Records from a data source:
- Opening Delimiter -

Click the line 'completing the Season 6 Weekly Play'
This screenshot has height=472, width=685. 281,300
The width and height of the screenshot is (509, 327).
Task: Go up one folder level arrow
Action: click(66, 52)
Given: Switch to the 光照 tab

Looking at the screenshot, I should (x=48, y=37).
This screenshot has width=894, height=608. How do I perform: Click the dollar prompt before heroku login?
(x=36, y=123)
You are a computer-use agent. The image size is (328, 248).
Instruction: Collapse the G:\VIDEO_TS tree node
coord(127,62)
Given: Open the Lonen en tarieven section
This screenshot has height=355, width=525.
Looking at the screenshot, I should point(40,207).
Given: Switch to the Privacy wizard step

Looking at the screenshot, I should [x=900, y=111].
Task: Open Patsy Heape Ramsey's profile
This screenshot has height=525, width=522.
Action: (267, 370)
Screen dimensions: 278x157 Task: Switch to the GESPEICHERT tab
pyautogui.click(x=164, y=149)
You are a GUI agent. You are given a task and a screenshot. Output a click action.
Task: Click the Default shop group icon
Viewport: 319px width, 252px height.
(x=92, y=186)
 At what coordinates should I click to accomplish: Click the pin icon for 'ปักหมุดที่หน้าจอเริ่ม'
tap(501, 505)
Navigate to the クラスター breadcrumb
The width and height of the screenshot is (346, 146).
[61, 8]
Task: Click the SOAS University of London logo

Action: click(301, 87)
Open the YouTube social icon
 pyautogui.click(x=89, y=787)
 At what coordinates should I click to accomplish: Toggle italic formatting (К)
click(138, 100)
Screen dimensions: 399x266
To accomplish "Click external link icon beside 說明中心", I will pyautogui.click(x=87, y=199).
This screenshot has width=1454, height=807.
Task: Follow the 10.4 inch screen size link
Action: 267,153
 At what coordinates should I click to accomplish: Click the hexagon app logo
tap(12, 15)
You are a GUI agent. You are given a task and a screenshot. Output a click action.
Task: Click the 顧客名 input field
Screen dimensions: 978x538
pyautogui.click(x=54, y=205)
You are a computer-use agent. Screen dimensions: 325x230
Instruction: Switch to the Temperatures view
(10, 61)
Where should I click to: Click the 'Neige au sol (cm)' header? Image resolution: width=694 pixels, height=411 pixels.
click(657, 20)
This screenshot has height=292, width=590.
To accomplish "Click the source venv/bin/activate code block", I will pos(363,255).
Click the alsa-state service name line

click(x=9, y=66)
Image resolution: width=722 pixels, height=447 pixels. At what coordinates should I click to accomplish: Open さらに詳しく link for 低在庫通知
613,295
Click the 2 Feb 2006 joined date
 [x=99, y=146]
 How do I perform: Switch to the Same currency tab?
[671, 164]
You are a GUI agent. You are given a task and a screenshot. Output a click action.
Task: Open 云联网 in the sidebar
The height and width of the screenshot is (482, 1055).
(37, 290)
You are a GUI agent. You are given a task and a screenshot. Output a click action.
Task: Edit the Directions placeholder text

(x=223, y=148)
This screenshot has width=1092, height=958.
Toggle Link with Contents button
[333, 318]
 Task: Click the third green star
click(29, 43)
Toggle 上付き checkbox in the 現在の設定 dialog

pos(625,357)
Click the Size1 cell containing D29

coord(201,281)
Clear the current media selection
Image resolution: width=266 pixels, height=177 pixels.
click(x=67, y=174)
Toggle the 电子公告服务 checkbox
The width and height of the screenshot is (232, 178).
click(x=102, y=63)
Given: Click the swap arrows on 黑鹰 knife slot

- Closing Delimiter -

Work item:
Return all of the data precisely as it appears.

The completed task:
Click the line 'completing the Season 6 Weekly Play'
This screenshot has height=472, width=685. 281,300
The width and height of the screenshot is (509, 327).
Task: Go up one folder level arrow
Action: click(66, 52)
Given: Switch to the 光照 tab

Looking at the screenshot, I should (x=48, y=37).
This screenshot has width=894, height=608. How do I perform: Click the dollar prompt before heroku login?
(x=36, y=123)
You are a computer-use agent. The image size is (328, 248).
Instruction: Collapse the G:\VIDEO_TS tree node
coord(127,62)
Given: Open the Lonen en tarieven section
This screenshot has height=355, width=525.
Looking at the screenshot, I should point(40,207).
Given: Switch to the Privacy wizard step

Looking at the screenshot, I should [x=900, y=111].
Task: Open Patsy Heape Ramsey's profile
This screenshot has height=525, width=522.
Action: (267, 370)
Screen dimensions: 278x157 Task: Switch to the GESPEICHERT tab
pyautogui.click(x=164, y=149)
You are a GUI agent. You are given a task and a screenshot. Output a click action.
Task: Click the Default shop group icon
Viewport: 319px width, 252px height.
(x=92, y=186)
 At what coordinates should I click to accomplish: Click the pin icon for 'ปักหมุดที่หน้าจอเริ่ม'
tap(501, 505)
Navigate to the クラスター breadcrumb
The width and height of the screenshot is (346, 146).
[61, 8]
Task: Click the SOAS University of London logo

Action: click(301, 87)
Open the YouTube social icon
 pyautogui.click(x=89, y=787)
 At what coordinates should I click to accomplish: Toggle italic formatting (К)
click(138, 100)
Screen dimensions: 399x266
To accomplish "Click external link icon beside 說明中心", I will pyautogui.click(x=87, y=199).
This screenshot has width=1454, height=807.
Task: Follow the 10.4 inch screen size link
Action: 267,153
 At what coordinates should I click to accomplish: Click the hexagon app logo
tap(12, 15)
You are a GUI agent. You are given a task and a screenshot. Output a click action.
Task: Click the 顧客名 input field
Screen dimensions: 978x538
pyautogui.click(x=54, y=205)
You are a computer-use agent. Screen dimensions: 325x230
Instruction: Switch to the Temperatures view
(10, 61)
Where should I click to: Click the 'Neige au sol (cm)' header? Image resolution: width=694 pixels, height=411 pixels.
click(657, 20)
This screenshot has height=292, width=590.
To accomplish "Click the source venv/bin/activate code block", I will pos(363,255).
Click the alsa-state service name line

click(x=9, y=66)
Image resolution: width=722 pixels, height=447 pixels. At what coordinates should I click to accomplish: Open さらに詳しく link for 低在庫通知
613,295
Click the 2 Feb 2006 joined date
 [x=99, y=146]
 How do I perform: Switch to the Same currency tab?
[671, 164]
You are a GUI agent. You are given a task and a screenshot. Output a click action.
Task: Open 云联网 in the sidebar
The height and width of the screenshot is (482, 1055).
(37, 290)
You are a GUI agent. You are given a task and a screenshot. Output a click action.
Task: Edit the Directions placeholder text

(x=223, y=148)
This screenshot has width=1092, height=958.
Toggle Link with Contents button
[333, 318]
 Task: Click the third green star
click(29, 43)
Toggle 上付き checkbox in the 現在の設定 dialog

pos(625,357)
Click the Size1 cell containing D29

coord(201,281)
Clear the current media selection
Image resolution: width=266 pixels, height=177 pixels.
click(x=67, y=174)
Toggle the 电子公告服务 checkbox
The width and height of the screenshot is (232, 178).
click(x=102, y=63)
Given: Click the swap arrows on 黑鹰 knife slot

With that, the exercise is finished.